The 2011 NBA season tips off tonight when the Miami Heat visit the Boston Celtics. It’s everyone’s first look at the biggest free agent signing of the summer. That’s right 7-foot-1, 330-pound Shaquille O’Neal plays his first game for the Celtics.But seriously, for all the things the NBA has going for it – a summer of heightened fan interest, a surplus of youthful superstars, rejuvenated franchises in New York and Chicago, and stacked teams in markets big (Los Angeles) and small (Oklahoma City) – there’s trouble waiting on the horizon.

The current collective bargaining agreement expires at the end of this season and negotiations towards a new one have already gotten ugly.

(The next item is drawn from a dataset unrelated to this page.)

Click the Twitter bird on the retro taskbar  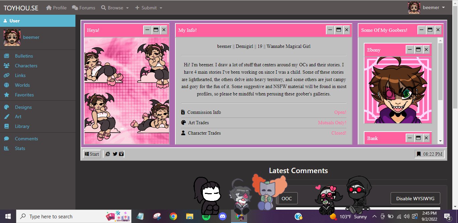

David Stern has said NBA teams lose more than $350 million annually. To compensate for the losses he has proposed player salary cuts of $750-800 million. “That’s our story and we’re sticking to it,” Stern has said.

Meanwhile, player rep Billy Hunter has countered that if the NBA does stick by that story, “it will inevitably result in a lockout and the cancellation of part or all of the 2011-2012 season.”

League Proposal 1: Cut Players Share By One Third

Stern's first order of business is to cut the players' share of revenue by $750-$800 million from their $2.3 billion intake last season.

Currently players earn 57 per cent of basketball related income. Owners split the rest.

Stern's proposal would reduce that to a shade more than 40 per cent.

The players say: We're not taking a pay cut so owners can put money in their pockets.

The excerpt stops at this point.